The European Central Bank continues to disproportionately inflate the debt bubble of the Eurozone, while the economic slowdown of the main European economies worsens. What was designed as a tool for governments to buy time in order to carry out structural reforms and reduce imbalances has become a dangerous incentive to perpetuate the excessive spending and increase debt under two very harmful and wrong excuses: That there is no problem as long as debt is cheap and that there’s no inflation.
Cheap borrowing is not an excuse to increase debt. Japan has a very low cost of debt and the cost of servicing Japan’s public debt is almost half of the state’s tax revenues. Japan’s debt is 15 times higher than the tax revenue collected by the government in 2018.
The Eurozone official inflation since 2000 shows an increase of 40 percent in CPI while productivity growth has been negligible and salaries and employment remain depressed.
Monetary policy has gone from being a tool to support reforms to an excuse for not implementing them.
We must remember that the euro is not a global reserve currency. The euro is only used in 31 percent of global transactions, while the US dollar is used in 88 percent, according to the Bank Of International Settlements (the total sum of transactions, as the BIS explains in its report, is 200 percent because each transaction involves two currencies).
Bond yields in the Eurozone are artificially depressed and give a false sense of security that is completely clouded by extremely low interest rates and excess liquidity.
The balance sheet of the European Central Bank has been inflated to be 40 percent of the GDP of the Eurozone, while at the peak of quantitative easing the Federal Reserve’s balance sheet did not reach 26 percent of the US GDP.
The Federal Reserve Treasury purchases never exceeded net issuances. The ECB continues to buy back bonds once they mature despite having multiplied the repurchases and having reached seven times the figure of net issuances.
Sixteen 10-year sovereign bonds in the Eurozone show negative real yields. Greece and Italy, the other two, are amazing examples, as their yields (adjusted for currency and inflation) show a negligible differential over the US ten-year bond.
Excess liquidity in the Eurozone exceeds 18 trillion euros.
Everything is justified because “there is no inflation” and yet there is, and a lot. Not only in financial assets (huge bubble in the aforementioned sovereign bonds), prices in the Eurozone have increased by 40 percent since 2000 while productivity has barely increased.
Cheap debt must never be an excuse to increase it, but an opportunity to reduce it.
All this generates excessive complacency and accumulation of long-term risk.
The ECB ignores tail risk and accumulation of imbalances and expects liquidity to generate the levels of growth and inflation that have not been achieved after two trillion euro of expansion. Meanwhile, the risks of debt saturation rise.

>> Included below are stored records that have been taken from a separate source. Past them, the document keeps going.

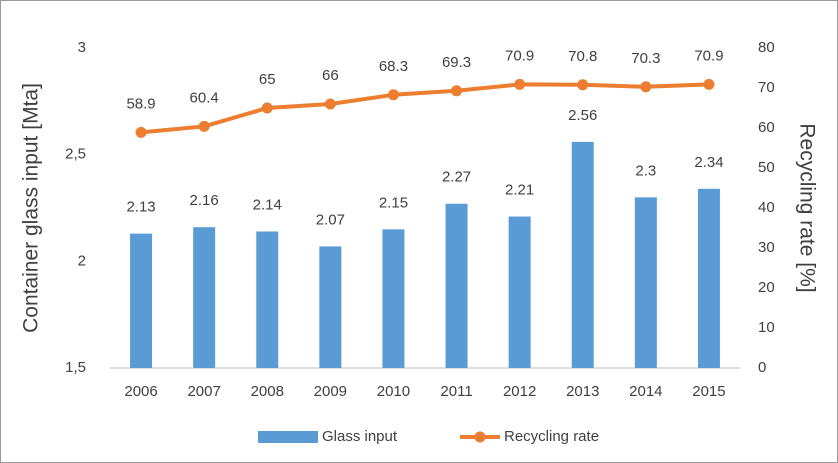 This screenshot has height=463, width=838. What do you see at coordinates (394, 202) in the screenshot?
I see `bar-value-label: 2.15` at bounding box center [394, 202].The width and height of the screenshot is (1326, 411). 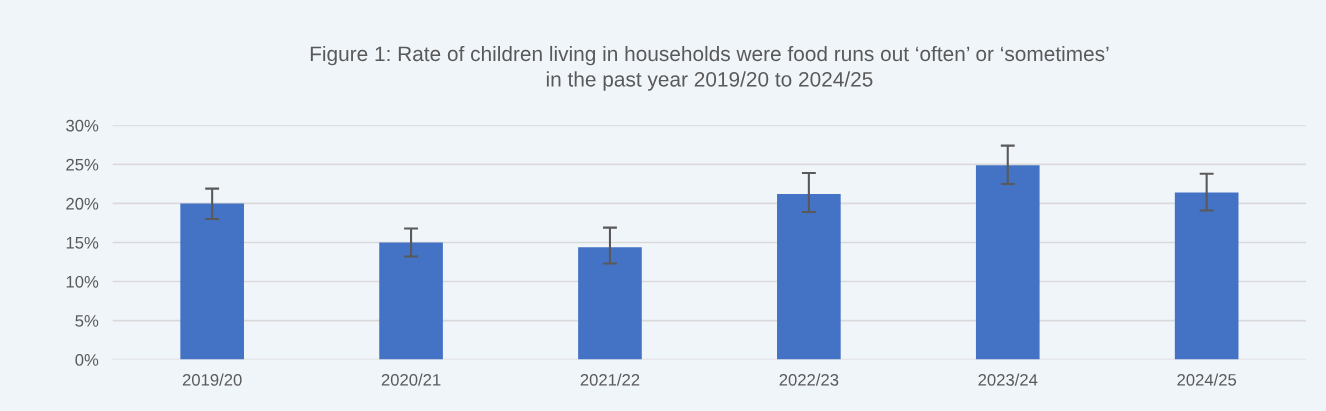 What do you see at coordinates (212, 380) in the screenshot?
I see `x-tick-label: 2019/20` at bounding box center [212, 380]. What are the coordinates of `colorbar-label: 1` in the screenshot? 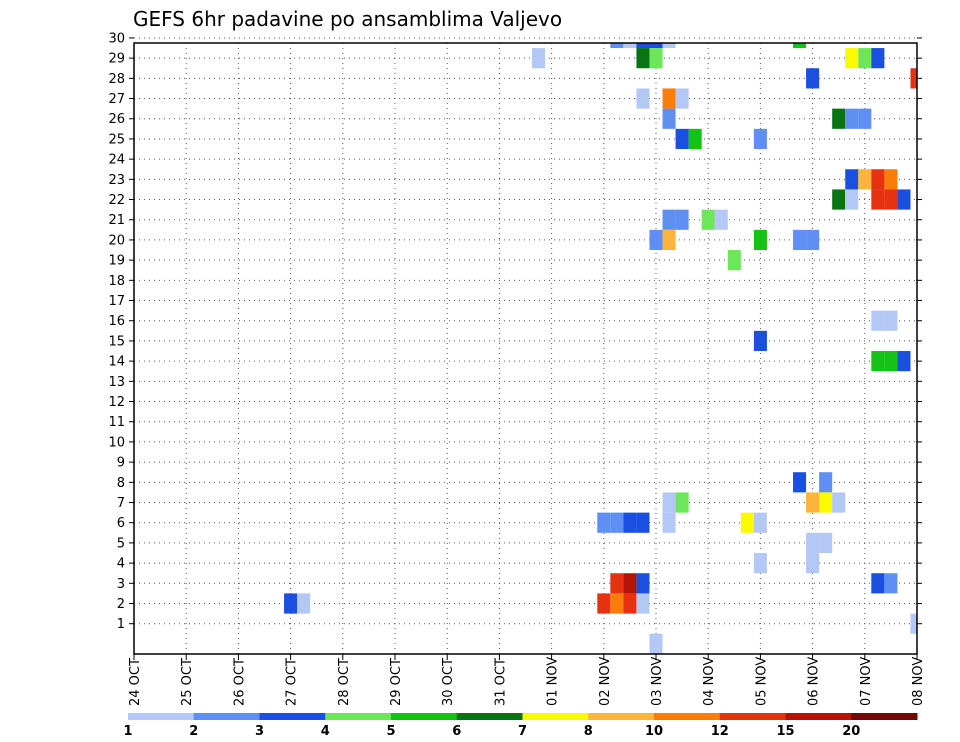 It's located at (128, 732).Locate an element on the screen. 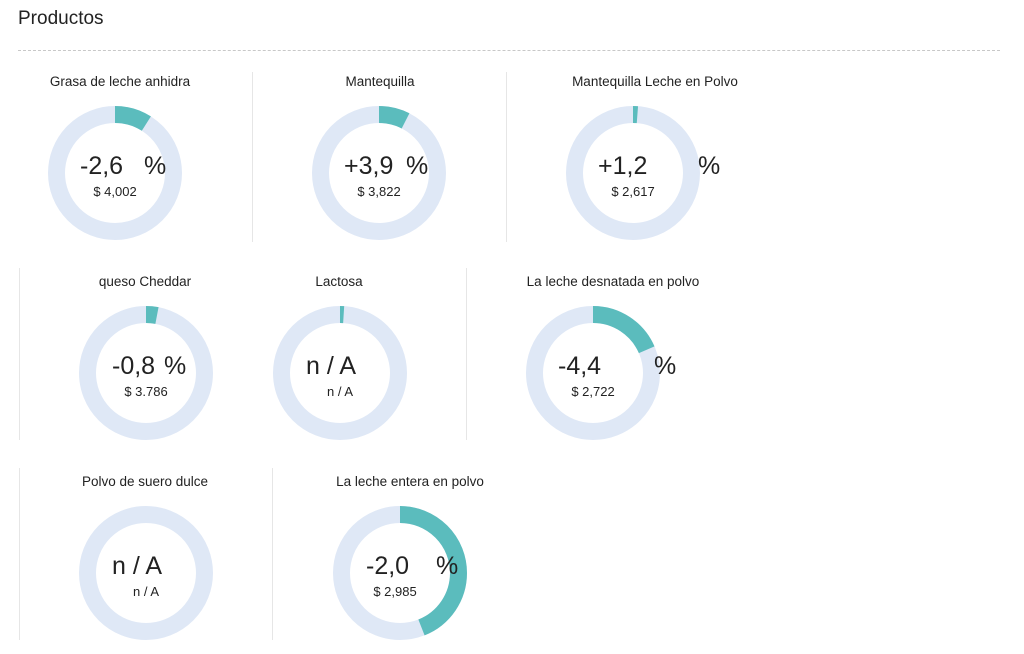 This screenshot has width=1024, height=654. product-card: Mantequilla +3,9 % $ 3,822 is located at coordinates (380, 158).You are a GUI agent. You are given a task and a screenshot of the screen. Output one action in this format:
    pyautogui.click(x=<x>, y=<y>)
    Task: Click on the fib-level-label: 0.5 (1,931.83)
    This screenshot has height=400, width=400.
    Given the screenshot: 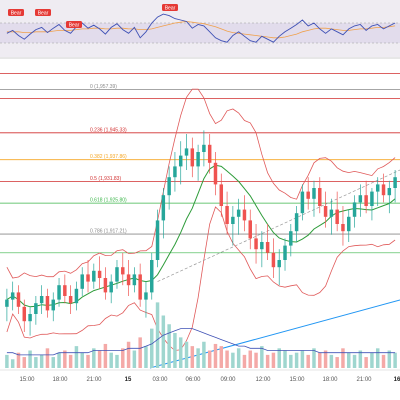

Governments all over the eurozone identify low yields as some kind of market validation of their policies, when markets are artificially inflated by the central banks’ policies. This placebo effect has led many countries in Europe to abandon the reform impulse, and many believe that the solution to low growth is to return to the wrong policies of 2008.
Low yields are not a sign of credibility and low risk, but of financial repression and fear of a weaker macroeconomic environment in other assets.
The problem of the Eurozone is that it has relied entirely on the placebo effect of monetary policy to strengthen the recovery, focusing on a single objective, to make public spending cheap to finance, whatever the cost. This perpetuates structural imbalances, the perception of risk is clouded and the economy becomes less dynamic while long-term risks rise.
The ECB finds itself in a monetary trap. if it normalizes policy, the mirage of low yields will disappear and governments will react against it. However, if it keeps the policy, there is an increasing risk of repeating a Eurozone crisis without any tools to address it. That is why it must raise rates now and stop repurchasing maturities while markets remain optimistic.
Unfortunately, instead of proposing supply-side measures and curbing the excessive taxation and stagnating effect of government spending, many analysts will recommend more spending and more liquidity as solutions that will make the economy even weaker. The main problem with the accumulation of debt at low rates is that it has the same effect as a real estate bubble. It disguises real liquidity and solvency risk, because borrowing costs are too good to be true. And they are not true.